The Texas Rice Festival is an annual harvest celebration held the first weekend of October. The festival was created in 1969 to honor rice farming, which is a major economic contribution in the region of Southeast Texas. It’s held in the Winnie-Stowell Park in Winnie, Texas. This time around to Texas celebrated its 47th annual Rice festival recently where there was something for everyone who attended the event. The host of activities comprised of beauty pageants, parades, rides, crafts shows, cooking classes and much more to create the carnival atmosphere. Moreover there was variety of local food for everyone to enjoy along with educational booths for kids to explore. Live music performances, horseshoe tournament, rice cooking contest and antique car show are some of the other activities that take place for the entertainment of the people attending the festival.

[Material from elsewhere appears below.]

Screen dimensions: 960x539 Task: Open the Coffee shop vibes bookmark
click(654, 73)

Visitors to the Rice Education Tent received recipe brochures, educational information, rice crispy treats, and colored pencils for kids, all provided by USA Rice. This annual event gives an opportunity for visitors to get information on rice and knowhow about rice farming which is a major crop of the region. Moreover the attendees also have the chance to spin the rice wheel to test their knowledge about U.S.-grown rice.

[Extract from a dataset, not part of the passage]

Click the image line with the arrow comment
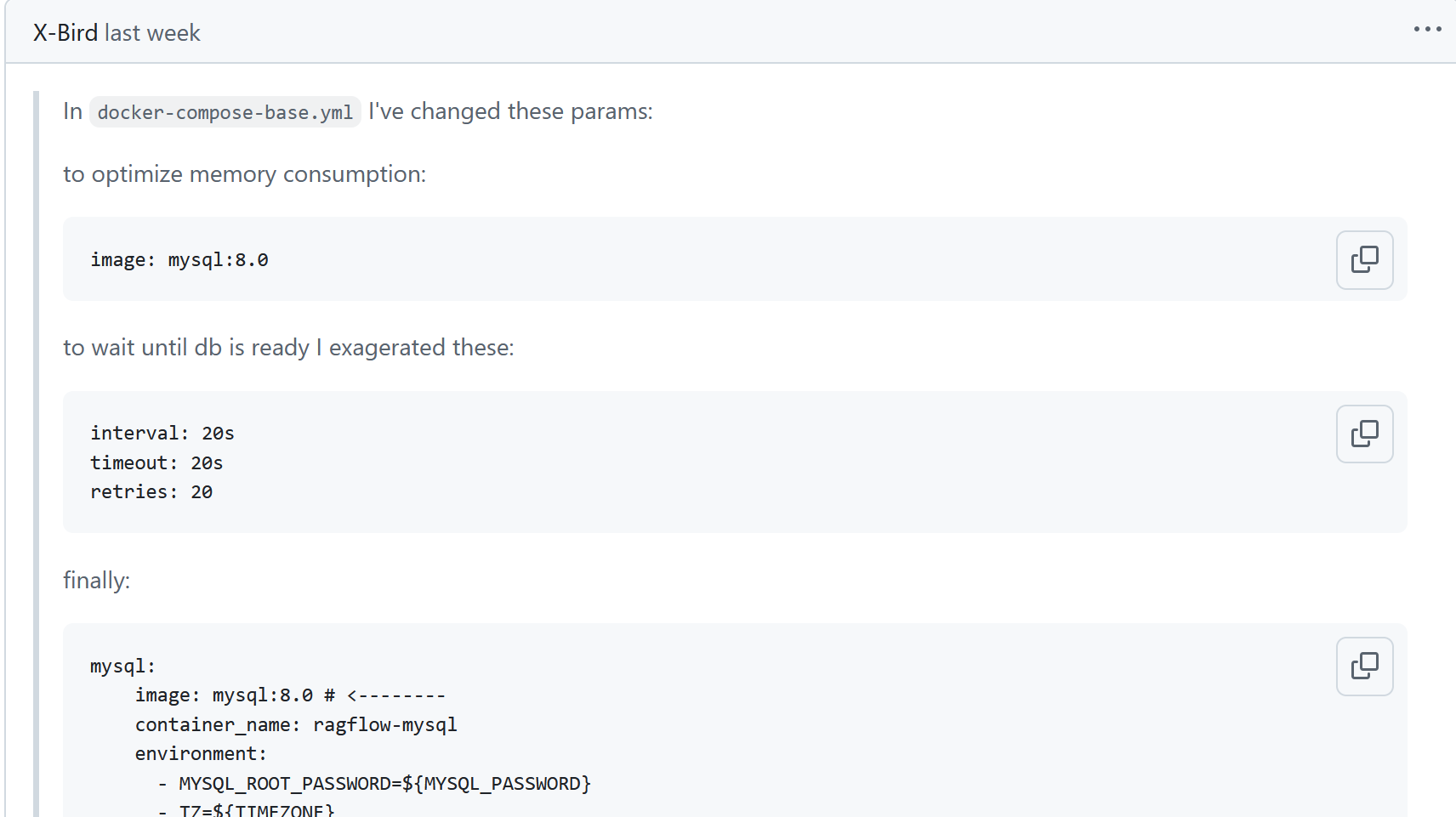Image resolution: width=1456 pixels, height=817 pixels. [x=289, y=695]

“My great-grandfather, grandfather, and father were all rice farmers, and my husband, Charlie, and our son, Will, are still farming rice today,” said Karen Reneau, Texas Rice Festival volunteer stationed at the Rice Education Tent. “I’m a retired teacher and elementary school principal, so education is a passion of mine, and the rice festival gives me the opportunity to teach people of all ages about the locally-grown rice – another passion of mine.” Since her retirement as an educator, Reneau had been helping out on the farm – driving tractors, working at the rice dryers, and in the crawfish fields. “I guess I’m not retired after all, but I don’t really look at the farming work as a job, because I get to work with my family each day,” added Karen.
The festival was created in 1969 to honor rice farming, a major economic contributor to the economy of southeast Texas.